▶ [Work instructions]
Can you quote the lines below exactly, starting at the line with "Task: Click the Violation" and going through the last one?

▶ [Source data]
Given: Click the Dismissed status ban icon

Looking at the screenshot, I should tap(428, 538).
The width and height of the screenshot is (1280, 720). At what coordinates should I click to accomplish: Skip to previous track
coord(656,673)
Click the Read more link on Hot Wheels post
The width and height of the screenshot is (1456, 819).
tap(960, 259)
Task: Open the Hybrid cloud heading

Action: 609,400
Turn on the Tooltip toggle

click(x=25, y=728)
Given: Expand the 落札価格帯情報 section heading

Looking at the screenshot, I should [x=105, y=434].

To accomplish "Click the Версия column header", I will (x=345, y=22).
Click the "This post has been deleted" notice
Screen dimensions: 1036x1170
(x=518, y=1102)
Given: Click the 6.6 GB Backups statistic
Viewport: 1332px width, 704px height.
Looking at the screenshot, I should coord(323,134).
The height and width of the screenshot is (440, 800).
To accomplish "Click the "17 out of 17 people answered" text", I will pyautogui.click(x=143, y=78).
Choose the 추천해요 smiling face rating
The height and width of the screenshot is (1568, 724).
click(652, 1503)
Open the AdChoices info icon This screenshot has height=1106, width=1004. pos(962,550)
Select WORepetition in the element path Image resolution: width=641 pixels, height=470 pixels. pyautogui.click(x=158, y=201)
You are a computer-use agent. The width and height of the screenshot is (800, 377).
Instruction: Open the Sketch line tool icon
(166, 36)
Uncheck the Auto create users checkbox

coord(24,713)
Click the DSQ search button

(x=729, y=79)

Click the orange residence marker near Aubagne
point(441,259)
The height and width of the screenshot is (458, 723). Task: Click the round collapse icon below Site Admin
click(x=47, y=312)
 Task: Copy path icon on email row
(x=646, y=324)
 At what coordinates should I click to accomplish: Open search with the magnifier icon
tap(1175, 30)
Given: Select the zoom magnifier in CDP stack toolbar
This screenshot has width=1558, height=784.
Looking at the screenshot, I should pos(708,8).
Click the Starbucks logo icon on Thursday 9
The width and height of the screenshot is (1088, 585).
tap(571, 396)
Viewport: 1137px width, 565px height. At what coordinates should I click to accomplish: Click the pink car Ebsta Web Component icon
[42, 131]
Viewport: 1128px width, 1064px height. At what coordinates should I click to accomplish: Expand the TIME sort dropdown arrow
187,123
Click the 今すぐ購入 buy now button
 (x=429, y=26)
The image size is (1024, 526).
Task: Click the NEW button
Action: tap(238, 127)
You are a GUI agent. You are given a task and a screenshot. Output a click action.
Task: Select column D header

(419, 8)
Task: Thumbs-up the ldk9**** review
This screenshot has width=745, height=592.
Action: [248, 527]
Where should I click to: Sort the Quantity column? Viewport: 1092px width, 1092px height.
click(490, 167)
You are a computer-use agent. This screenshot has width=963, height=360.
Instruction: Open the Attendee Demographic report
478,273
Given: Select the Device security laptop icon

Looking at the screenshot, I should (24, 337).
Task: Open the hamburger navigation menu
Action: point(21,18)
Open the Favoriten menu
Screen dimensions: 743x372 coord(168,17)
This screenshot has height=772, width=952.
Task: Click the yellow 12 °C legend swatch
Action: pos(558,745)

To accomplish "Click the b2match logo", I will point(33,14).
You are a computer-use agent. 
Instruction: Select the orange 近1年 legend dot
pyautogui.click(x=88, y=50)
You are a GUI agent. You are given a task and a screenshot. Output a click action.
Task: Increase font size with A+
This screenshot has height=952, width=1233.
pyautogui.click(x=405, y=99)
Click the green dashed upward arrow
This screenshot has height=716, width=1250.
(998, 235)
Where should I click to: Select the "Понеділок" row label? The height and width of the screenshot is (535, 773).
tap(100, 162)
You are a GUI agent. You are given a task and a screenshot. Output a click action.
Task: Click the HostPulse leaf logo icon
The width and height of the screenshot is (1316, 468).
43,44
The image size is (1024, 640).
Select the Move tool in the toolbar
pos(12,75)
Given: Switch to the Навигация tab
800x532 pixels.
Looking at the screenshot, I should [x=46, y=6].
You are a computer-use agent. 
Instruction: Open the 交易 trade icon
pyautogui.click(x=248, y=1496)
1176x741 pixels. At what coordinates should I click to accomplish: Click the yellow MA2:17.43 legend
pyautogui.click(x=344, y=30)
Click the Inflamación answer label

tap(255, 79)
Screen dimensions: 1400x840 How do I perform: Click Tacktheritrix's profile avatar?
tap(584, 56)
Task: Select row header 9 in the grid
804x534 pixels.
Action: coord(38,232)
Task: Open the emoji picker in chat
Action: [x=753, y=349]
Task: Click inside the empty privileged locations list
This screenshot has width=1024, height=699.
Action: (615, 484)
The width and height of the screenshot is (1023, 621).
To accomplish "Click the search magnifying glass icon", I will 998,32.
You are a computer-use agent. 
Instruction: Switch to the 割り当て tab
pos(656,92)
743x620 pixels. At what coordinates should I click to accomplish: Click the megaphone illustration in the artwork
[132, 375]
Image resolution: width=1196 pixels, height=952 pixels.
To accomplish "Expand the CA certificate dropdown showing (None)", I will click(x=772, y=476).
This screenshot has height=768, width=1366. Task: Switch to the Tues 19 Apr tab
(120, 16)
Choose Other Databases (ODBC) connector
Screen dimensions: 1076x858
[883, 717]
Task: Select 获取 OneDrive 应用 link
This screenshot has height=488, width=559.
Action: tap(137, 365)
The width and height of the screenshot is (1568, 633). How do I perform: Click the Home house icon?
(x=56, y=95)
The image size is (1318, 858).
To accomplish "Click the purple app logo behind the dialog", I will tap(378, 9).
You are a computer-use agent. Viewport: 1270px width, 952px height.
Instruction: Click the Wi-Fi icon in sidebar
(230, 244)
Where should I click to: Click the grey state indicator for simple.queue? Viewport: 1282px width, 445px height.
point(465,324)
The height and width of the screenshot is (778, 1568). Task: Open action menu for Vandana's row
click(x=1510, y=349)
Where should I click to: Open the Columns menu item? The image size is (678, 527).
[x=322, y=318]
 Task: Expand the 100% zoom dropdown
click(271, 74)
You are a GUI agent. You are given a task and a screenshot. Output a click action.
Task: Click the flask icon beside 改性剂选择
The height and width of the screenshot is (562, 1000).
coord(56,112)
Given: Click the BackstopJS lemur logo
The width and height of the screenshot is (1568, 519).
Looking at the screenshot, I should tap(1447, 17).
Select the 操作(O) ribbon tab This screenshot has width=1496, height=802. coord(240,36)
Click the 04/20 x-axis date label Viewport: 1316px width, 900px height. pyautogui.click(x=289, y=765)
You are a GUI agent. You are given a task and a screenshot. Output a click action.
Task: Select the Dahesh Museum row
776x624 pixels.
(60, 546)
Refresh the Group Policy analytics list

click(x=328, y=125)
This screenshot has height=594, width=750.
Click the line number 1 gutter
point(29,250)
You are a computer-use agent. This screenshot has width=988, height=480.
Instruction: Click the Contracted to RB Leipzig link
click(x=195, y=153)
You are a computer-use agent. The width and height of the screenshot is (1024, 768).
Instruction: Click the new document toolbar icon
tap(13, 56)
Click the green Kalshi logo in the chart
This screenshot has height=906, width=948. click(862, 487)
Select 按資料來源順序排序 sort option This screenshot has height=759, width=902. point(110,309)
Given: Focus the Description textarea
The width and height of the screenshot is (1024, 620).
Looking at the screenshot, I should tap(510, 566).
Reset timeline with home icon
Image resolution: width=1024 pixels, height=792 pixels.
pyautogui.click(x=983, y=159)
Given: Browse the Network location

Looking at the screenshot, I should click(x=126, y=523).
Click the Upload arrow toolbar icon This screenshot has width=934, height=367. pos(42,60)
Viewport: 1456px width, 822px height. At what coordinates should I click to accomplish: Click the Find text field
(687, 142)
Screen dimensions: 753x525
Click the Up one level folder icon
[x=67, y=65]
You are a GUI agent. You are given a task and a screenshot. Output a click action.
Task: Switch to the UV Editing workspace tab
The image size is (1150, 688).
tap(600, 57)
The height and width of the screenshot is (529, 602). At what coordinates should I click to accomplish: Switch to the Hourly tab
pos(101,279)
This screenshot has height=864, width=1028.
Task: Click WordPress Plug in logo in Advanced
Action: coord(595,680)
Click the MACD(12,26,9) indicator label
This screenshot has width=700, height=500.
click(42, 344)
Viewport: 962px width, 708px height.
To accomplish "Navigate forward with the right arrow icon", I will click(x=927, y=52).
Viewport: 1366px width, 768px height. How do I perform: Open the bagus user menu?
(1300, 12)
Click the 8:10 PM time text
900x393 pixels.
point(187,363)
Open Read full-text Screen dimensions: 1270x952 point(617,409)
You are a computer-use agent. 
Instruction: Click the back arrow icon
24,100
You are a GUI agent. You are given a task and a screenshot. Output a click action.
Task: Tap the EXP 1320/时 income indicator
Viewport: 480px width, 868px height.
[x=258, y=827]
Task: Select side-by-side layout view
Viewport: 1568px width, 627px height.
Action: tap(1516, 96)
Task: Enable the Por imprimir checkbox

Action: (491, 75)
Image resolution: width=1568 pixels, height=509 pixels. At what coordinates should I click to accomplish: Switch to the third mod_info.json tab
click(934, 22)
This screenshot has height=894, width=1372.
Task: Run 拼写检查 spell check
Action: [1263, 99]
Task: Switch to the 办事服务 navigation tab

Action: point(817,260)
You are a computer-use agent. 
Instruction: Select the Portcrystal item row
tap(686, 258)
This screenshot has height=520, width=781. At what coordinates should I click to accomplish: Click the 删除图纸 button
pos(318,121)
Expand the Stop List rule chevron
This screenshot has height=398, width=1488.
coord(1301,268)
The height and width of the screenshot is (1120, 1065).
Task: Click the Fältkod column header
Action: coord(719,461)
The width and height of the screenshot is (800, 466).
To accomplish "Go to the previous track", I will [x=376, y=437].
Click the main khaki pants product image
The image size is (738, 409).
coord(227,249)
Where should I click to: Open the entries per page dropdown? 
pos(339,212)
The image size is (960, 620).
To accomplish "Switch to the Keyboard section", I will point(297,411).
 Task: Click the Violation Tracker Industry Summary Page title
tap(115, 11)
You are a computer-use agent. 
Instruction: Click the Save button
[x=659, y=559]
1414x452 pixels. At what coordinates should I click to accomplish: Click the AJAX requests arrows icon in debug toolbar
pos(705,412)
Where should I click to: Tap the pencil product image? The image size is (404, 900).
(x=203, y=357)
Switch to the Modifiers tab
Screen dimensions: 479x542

▶ [Answer space]
 Task: Click the Violation Tracker Industry Summary Page title
tap(115, 11)
You are a computer-use agent. 
Instruction: Click the Save button
[x=659, y=559]
1414x452 pixels. At what coordinates should I click to accomplish: Click the AJAX requests arrows icon in debug toolbar
pos(705,412)
Where should I click to: Tap the pencil product image? The image size is (404, 900).
(x=203, y=357)
Switch to the Modifiers tab
Screen dimensions: 479x542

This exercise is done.